Extracted information below:

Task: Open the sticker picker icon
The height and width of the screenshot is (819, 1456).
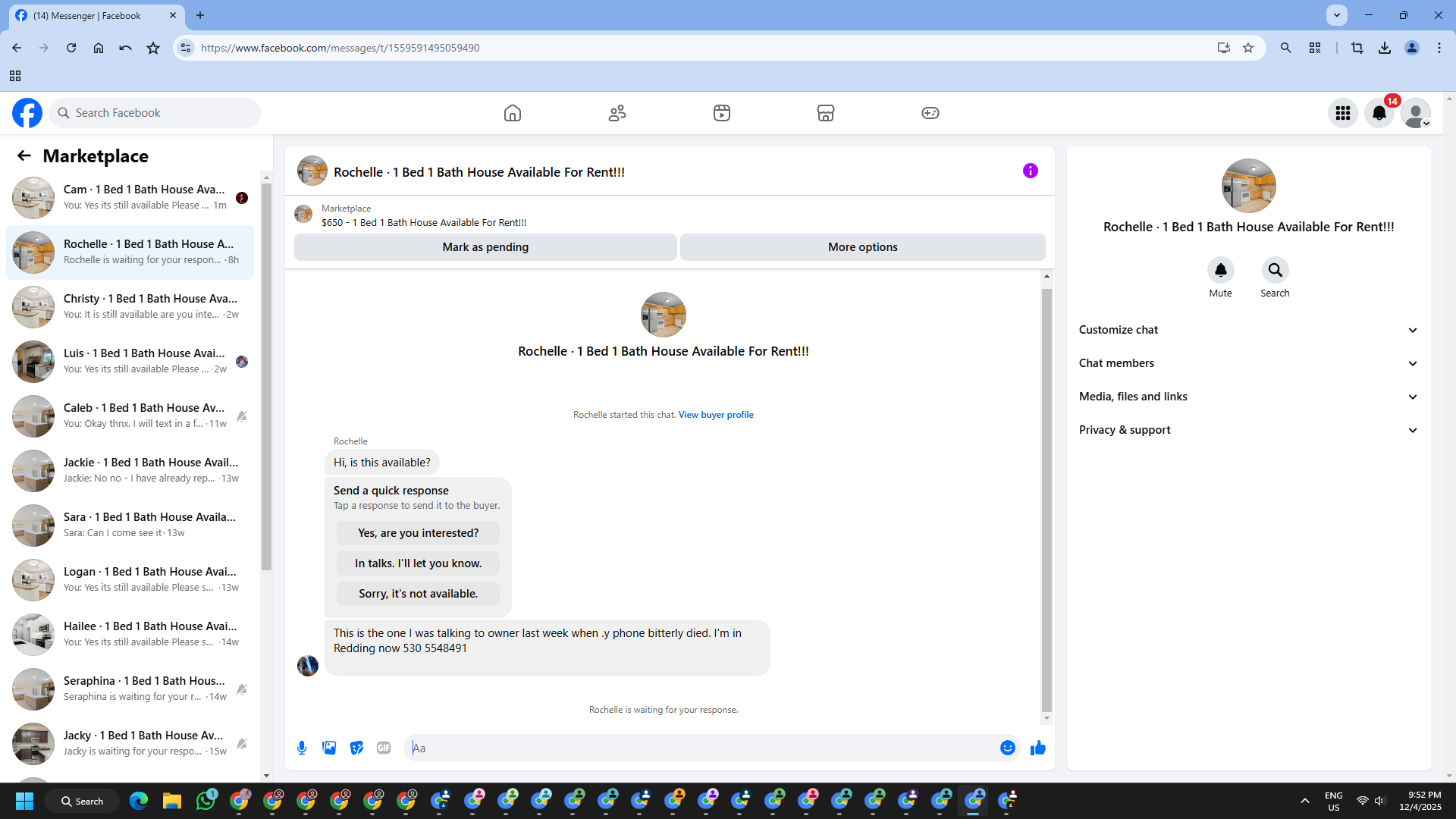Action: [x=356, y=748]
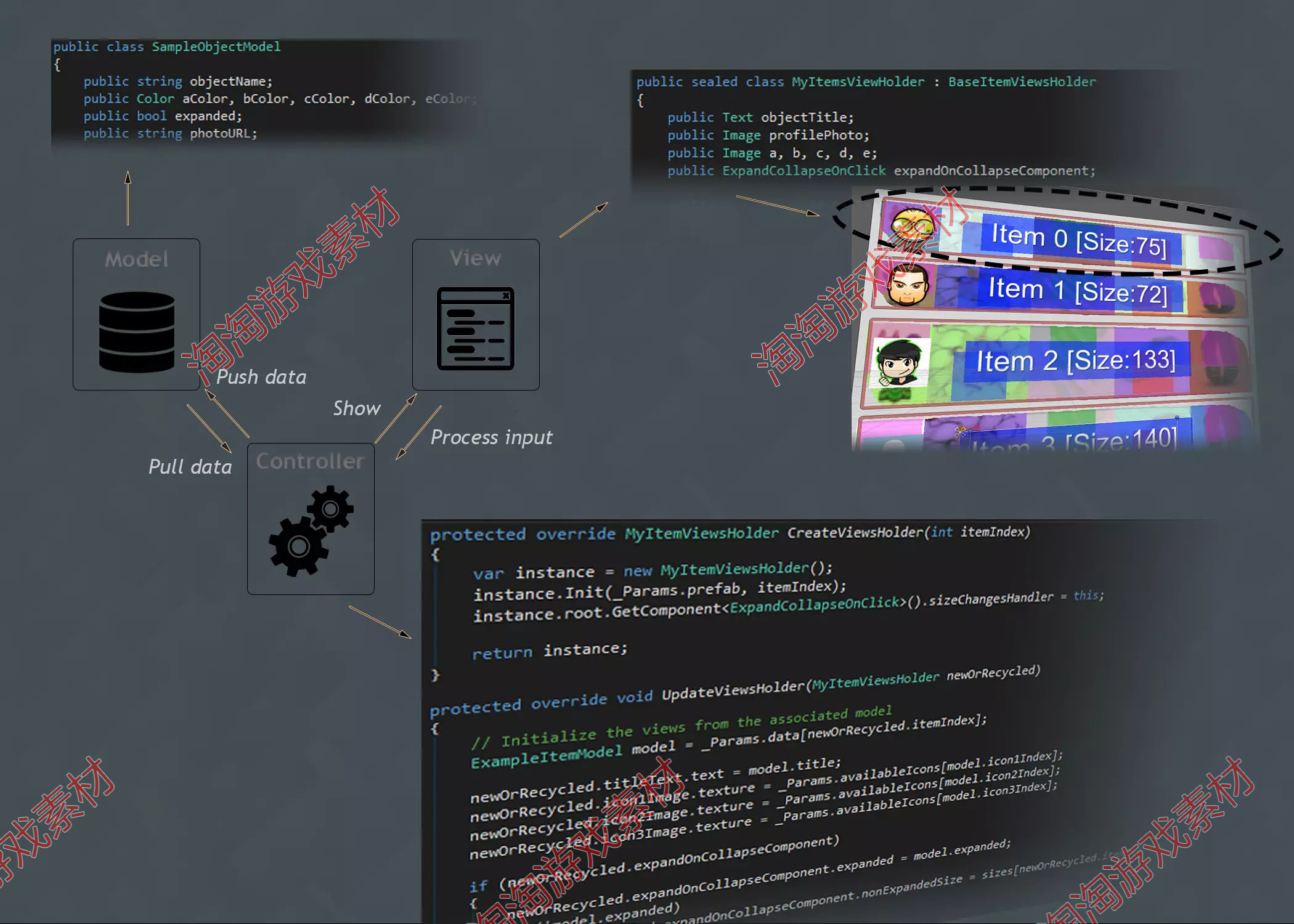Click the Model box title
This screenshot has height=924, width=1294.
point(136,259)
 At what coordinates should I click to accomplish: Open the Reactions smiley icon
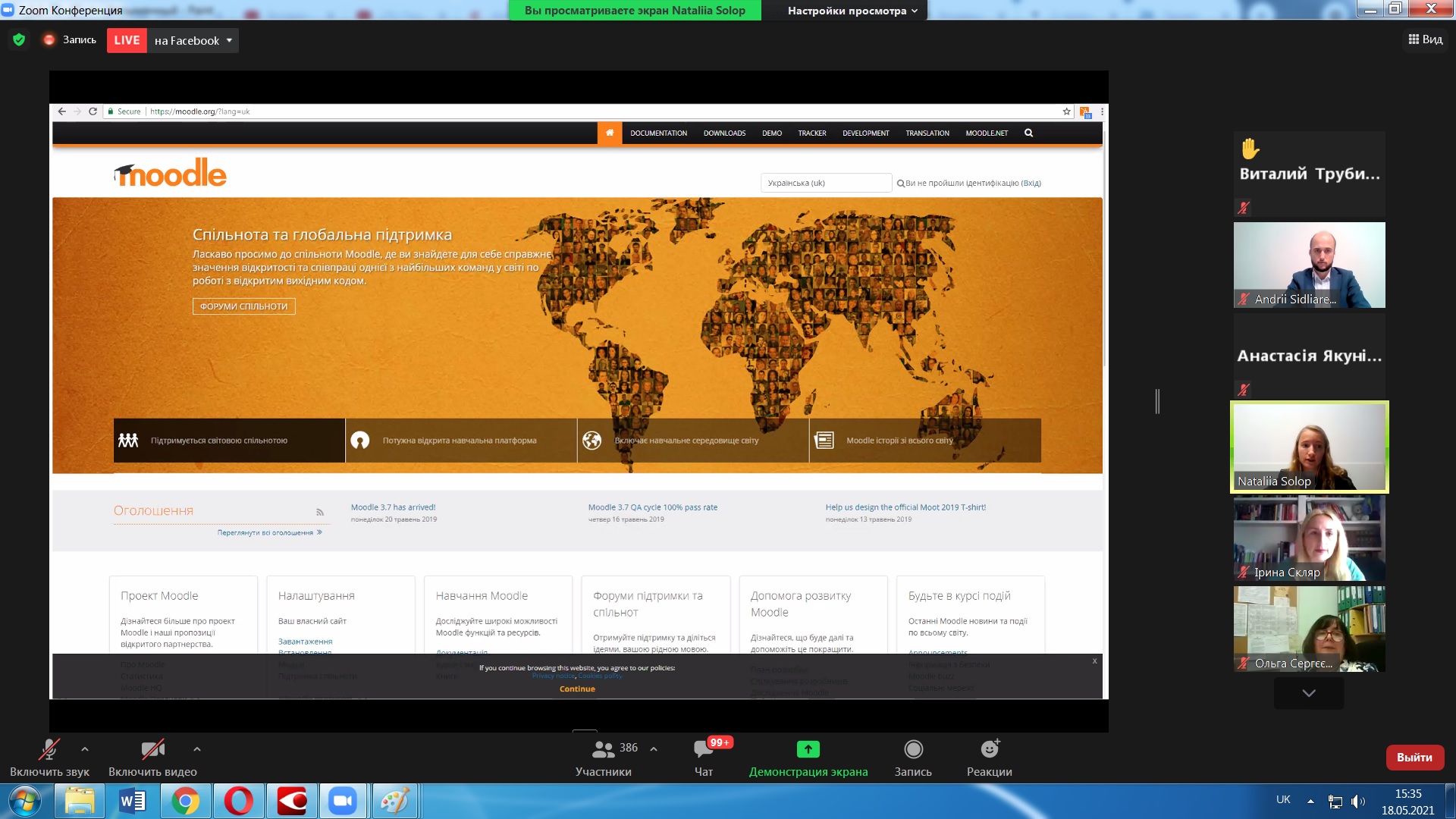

End of Extracted information.

**Work instructions**
You are asked to reproduce each line above exactly, but to exclude the pictures.

**Output below**
Task: Open the sticker picker icon
The height and width of the screenshot is (819, 1456).
Action: [x=356, y=748]
Click the Model box title
This screenshot has height=924, width=1294.
point(136,259)
 At what coordinates should I click to accomplish: Open the Reactions smiley icon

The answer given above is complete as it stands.